In Bruin’s mind, it was his nan who would force them to face each other. She had been short as a five-gallon bucket, but she could haul a fire hose quicker than any man, even as a mother of twelve and a grandmother of forty-three. She would have grabbed them both and said, “This is ridiculous. Neither of you will be right until you fix this. Now get to fixing.” And she would have stood there until both males had worked it out, not letting them leave or eat or even get a drink until it was done.
Bruin had never known his nan when he was an adult, but his four-year-old self had loved her with every fiber of his being, and respected her and his mother as the firm and fair directors of the family. A family that had shattered when both had been taken on the same day, along with all the female bearen.
Bruin didn’t want to go back to his empty house. It echoed, and when he spoke, no one answered. He missed his brothers.
The glass door inset in the building flashed sunlight in his eyes as
Mac opened it and looked for him. “Bruin, you coming?”
Bruin slid to the still-open truck door and called to his friend, “I’ll be right there.”

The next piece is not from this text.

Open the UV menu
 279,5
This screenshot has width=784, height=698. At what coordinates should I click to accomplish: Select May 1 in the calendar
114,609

Mac nodded and disappeared back in the station. Bruin knew the KSRT had built a cabin on Trevor’s land for Mac and Rogue while they’d all been in Texas, and that an extra room had been added for Bruin, but Bruin hadn’t decided yet if he was going to take them up on it. Did he really belong with the wolves? He was a bear, but if the bears didn’t want him, and the wolves did…
He plodded toward the station. He needed to think on it. He needed to take some quiet time. And that meant he’d need to head to his house, at least for a bit.

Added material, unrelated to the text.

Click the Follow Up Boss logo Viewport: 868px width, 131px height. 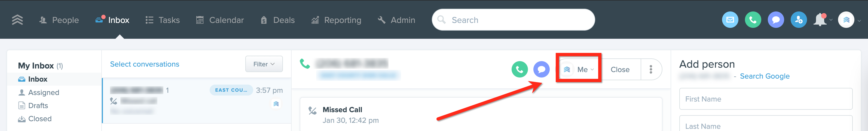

He pulled the door open and stepped inside, the coolness of the air conditioning hitting him at once. A sea of blue greeted him, males at desks wearing detective outfits of tactical khakis and blue shirts sitting next to males in patrol uniforms, all with guns on their belts. Many of them turned his way. “Bru!” someone shouted. Rogue nodded to him from across the room. She was sitting on a desk, long legs crossed, examining her fingernails while Harlan and Mac talked.
Bruin nodded solemnly. “Noble alphas,” he said, raising a hand to the crowd of cops in greeting. A few males chuckled and more called his name in greeting.
Blake, one of the patrol officers Bruin had met a few times before, the last time at Trevor and Ella’s house for Rhen’s Blessing of Ella’s pregnancy, was at a desk near the door. When he spotted Bruin, he stood to shake his hand, then grabbed something out of his desk drawer and handed it to Bru. “For you, big guy.”
Bruin took it, a smile touching his lips. Bruin had never met a wolfen he didn’t like. They might be bloodthirsty in private, but in public, they were stand-up guys. Bruin held the bottle up to his face to read it. Rainy Bluff Honey, made in Serenity, Illinois. Holy smokes! He grabbed Blake by the uniform, his eyes wide. “Where did you find this?”